When Indian Prime Minister Narendra Modi addressed more than 25,000 members of the Indian diaspora at Melbourne’s Marvel Stadium on 9 July, the event drew the usual mix of celebration and partisan sniping online. Within days, a screenshot began circulating that appeared to show an Australian newspaper page reporting that the crowd had been drawn by free food, under the headline “Free Curry and Roti pulled massive crowd”.
It was fake.
An AI-altered real page
Fact-checkers at BOOM, Alt News and The Quint traced the image and found it was not a real clipping but an AI-distorted version of a genuine newspaper page, with a fabricated headline and article digitally edited in. The Age, the masthead whose layout was mimicked, confirmed that it had published no such report and that the viral image appeared to be an AI-altered version of its page. No Australian newspaper ran the claim, which is entirely false.
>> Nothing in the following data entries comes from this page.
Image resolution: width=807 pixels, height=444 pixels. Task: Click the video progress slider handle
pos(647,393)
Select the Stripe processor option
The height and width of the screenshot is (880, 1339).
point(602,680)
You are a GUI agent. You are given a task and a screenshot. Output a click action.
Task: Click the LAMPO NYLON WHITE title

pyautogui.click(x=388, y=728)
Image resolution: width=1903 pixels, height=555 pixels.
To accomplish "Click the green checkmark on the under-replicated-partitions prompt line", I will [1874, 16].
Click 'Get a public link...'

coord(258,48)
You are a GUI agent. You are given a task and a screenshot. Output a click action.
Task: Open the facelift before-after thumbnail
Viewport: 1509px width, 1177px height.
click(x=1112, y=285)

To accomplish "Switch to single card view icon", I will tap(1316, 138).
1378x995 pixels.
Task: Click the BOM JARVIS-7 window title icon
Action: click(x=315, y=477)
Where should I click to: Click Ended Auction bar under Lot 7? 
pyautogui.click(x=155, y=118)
What makes the fake effective is precisely that it does not look AI-generated in the usual sense. There is no six-fingered hand or melting background. Instead, the manipulation borrows the authority of a real, trusted newspaper and changes only the words. That is a harder forgery to spot and a more corrosive one, because it burns a real publication’s credibility as collateral.
A pattern, not a one-off
Australian outlets are increasingly on the receiving end. ABC News Verify has been analysing cases where AI-generated or AI-altered images are passed off as genuine, and the Modi clipping fits a growing template: take a real, high-profile event, attach a fabricated masthead, and let it travel through diaspora and partisan networks faster than any correction can follow.
Why it matters
For Australian media, this is the sharp end of the same AI trust problem turning up in advertising and the wider information feed. When a masthead’s look can be cloned and its words rewritten in minutes, the value of a verified, accountable source goes up, not down. It also raises the stakes for the provenance and watermarking work now bundled into the government’s national AI framework: proving what is real is quickly becoming as important as building what is new.